The study, which was published on Sunday, found that abstaining from Facebook use related to improvement in self-reported well-being, TechCrunch reported.
Individuals who stopped using the platform spent less time consuming news and less time on other social media platforms.
Researchers studied 2,844 people who reported spending an hour on Facebook each day. The well-being improvement was not vast, the report said, noting it was “about 25-40 percent of the effect of psychological interventions including self-help therapy, group training, and individual therapy, as reported in a meta-analysis.”
“The great majority of the Treatment group agreed that deactivation was good for them, but they were also more likely to think that people would miss Facebook if they used it less,” the study said. It also noted, “We find that four weeks without Facebook improves subjective well-being and substantially reduces post-experiment demand, suggesting that forces such as addiction and projection bias may cause people to use Facebook more than they otherwise would.”
The report issues a caution about the structure of the study, noting that “many of our outcome variables are self-reported, adding scope for both measurement error and experimenter demand effects.”
The research comes after a broader discussion about the relationship between social media websites, politics and the dissemination of fake information on various platforms, which has spurred a raft of negative publicity for Facebook. Much of the critical coverage has discussed Facebook’s use of user data, a concern that was amplified by the Cambridge Analytica scandal.
Facebook CEO Mark Zuckerberg testified before Congress last year after reports found that the social media company had exposed data from 87 million users to Cambridge Analytica, which the Trump campaign had hired during the 2016 election cycle.

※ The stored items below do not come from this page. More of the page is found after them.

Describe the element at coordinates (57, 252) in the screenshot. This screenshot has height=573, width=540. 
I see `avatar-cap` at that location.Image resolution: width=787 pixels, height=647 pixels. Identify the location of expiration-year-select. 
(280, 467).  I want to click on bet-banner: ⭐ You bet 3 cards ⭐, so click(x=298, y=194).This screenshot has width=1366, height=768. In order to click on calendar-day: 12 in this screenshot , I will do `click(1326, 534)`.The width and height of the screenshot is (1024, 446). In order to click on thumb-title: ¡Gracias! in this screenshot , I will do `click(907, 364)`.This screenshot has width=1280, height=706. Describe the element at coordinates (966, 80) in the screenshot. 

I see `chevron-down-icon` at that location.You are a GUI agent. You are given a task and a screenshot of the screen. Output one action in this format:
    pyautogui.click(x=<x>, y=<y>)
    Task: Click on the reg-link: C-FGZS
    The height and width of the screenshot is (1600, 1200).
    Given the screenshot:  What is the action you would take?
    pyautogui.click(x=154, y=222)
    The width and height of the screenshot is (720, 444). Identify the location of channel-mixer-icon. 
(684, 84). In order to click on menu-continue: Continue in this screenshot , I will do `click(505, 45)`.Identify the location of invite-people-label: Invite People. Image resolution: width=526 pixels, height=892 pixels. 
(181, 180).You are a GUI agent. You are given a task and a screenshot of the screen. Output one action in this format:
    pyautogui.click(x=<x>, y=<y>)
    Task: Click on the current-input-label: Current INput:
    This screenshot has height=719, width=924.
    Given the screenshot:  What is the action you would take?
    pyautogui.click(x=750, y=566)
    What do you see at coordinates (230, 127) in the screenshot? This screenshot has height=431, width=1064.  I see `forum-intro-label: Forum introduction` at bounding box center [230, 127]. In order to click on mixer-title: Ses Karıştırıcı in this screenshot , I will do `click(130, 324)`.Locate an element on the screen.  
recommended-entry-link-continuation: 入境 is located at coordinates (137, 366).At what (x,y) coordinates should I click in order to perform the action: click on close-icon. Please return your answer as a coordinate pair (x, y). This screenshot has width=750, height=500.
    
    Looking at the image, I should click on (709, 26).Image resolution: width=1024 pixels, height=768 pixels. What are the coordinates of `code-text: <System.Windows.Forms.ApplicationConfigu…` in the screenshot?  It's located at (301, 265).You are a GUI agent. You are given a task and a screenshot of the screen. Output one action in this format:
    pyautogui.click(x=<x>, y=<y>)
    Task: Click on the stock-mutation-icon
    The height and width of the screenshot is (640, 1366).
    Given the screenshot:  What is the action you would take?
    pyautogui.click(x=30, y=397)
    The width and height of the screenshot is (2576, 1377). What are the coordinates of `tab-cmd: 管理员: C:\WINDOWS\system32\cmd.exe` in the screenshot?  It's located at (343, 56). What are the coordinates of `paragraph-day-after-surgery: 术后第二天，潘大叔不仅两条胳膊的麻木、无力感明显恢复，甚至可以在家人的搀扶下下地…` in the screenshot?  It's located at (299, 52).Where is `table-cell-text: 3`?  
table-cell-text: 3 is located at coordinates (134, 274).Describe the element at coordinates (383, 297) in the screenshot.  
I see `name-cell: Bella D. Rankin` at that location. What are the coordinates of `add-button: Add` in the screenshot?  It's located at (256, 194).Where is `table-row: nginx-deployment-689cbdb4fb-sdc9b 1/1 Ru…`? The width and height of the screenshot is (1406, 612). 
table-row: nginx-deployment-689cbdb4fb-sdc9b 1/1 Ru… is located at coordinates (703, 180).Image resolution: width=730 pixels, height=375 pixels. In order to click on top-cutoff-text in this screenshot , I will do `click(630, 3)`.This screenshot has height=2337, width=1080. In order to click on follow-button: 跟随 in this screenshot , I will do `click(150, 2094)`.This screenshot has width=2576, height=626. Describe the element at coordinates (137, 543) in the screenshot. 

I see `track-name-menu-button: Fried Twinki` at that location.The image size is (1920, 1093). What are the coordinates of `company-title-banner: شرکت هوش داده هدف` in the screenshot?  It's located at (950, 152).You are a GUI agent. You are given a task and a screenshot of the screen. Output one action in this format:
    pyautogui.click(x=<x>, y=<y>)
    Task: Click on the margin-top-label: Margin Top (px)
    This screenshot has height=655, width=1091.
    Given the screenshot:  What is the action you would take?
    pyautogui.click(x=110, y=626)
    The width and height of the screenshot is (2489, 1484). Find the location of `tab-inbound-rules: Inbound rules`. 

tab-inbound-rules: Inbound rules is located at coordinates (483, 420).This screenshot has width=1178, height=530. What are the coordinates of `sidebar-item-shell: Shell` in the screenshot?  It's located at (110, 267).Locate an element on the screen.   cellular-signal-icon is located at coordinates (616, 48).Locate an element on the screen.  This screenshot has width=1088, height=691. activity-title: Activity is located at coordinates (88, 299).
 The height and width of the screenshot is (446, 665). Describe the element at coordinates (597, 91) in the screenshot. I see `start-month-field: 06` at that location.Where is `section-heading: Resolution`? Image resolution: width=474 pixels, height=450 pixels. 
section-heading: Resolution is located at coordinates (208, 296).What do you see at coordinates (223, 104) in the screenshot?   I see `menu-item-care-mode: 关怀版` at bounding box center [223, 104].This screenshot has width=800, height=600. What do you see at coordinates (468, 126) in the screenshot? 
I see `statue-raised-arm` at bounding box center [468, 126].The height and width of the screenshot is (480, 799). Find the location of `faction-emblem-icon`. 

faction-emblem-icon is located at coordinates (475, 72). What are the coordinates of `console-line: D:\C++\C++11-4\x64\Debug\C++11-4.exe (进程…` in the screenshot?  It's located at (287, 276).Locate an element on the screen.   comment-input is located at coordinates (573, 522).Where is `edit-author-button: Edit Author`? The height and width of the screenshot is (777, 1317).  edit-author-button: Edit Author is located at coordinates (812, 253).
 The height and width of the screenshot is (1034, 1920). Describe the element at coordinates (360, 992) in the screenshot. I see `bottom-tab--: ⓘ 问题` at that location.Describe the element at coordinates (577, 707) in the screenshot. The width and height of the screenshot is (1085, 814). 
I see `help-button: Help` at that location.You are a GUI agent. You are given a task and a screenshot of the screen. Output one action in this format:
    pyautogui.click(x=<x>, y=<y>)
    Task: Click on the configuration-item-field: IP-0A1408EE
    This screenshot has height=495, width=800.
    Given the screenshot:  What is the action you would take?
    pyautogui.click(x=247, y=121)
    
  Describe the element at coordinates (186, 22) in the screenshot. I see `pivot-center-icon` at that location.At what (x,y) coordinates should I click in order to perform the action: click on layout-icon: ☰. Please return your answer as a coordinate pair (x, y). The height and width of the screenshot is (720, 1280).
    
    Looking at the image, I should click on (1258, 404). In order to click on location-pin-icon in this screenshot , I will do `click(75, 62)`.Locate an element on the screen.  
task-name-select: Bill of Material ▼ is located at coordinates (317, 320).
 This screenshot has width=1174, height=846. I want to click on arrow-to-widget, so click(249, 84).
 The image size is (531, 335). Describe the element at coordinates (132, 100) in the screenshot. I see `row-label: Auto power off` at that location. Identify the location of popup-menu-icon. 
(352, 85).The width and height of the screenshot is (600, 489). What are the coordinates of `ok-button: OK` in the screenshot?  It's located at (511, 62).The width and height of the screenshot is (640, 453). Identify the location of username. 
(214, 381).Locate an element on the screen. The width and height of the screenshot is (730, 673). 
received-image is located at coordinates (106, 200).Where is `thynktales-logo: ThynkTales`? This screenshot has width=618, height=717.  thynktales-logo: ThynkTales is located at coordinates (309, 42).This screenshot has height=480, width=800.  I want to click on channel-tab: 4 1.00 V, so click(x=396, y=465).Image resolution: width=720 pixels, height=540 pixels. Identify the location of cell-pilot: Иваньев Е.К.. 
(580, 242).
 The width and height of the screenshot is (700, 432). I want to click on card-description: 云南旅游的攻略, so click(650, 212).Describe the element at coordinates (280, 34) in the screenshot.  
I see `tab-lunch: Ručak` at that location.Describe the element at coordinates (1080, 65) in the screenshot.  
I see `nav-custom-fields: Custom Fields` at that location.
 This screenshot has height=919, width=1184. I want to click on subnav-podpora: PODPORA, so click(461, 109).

The role of the social media giant in enabling Russian attempts to influence the 2016 election have repeatedly spurred outrage.
In December, the NAACP called for a week-long boycott of Facebook and Instagram after a report that Russia’s social media campaign during the election included a concerted effort targeting African-Americans, Bloomberg reported.
Amid these concerns, Facebook is also generating less traction among young users.
A Pew Research Center study from May 2018 showed a shift in the proportion of teenagers who were Facebook users. While in 2015, 71 percent of 13- to 17-year-olds said they used Facebook, in 2018, that figure had dropped to 51 percent.
In addition, Facebook use was significantly below that of YouTube, Instagram and Snapchat.
Another Pew Research survey published in September 2018 found that 42 percent of adult Facebook users said they had not checked the platform for several weeks at some point in the prior year.
The company’s stock has dropped over the last six months. On August 6, shares were valued at more than $185. They reached a low point on December 24, hitting below $125 and cost $166.69 on January 31.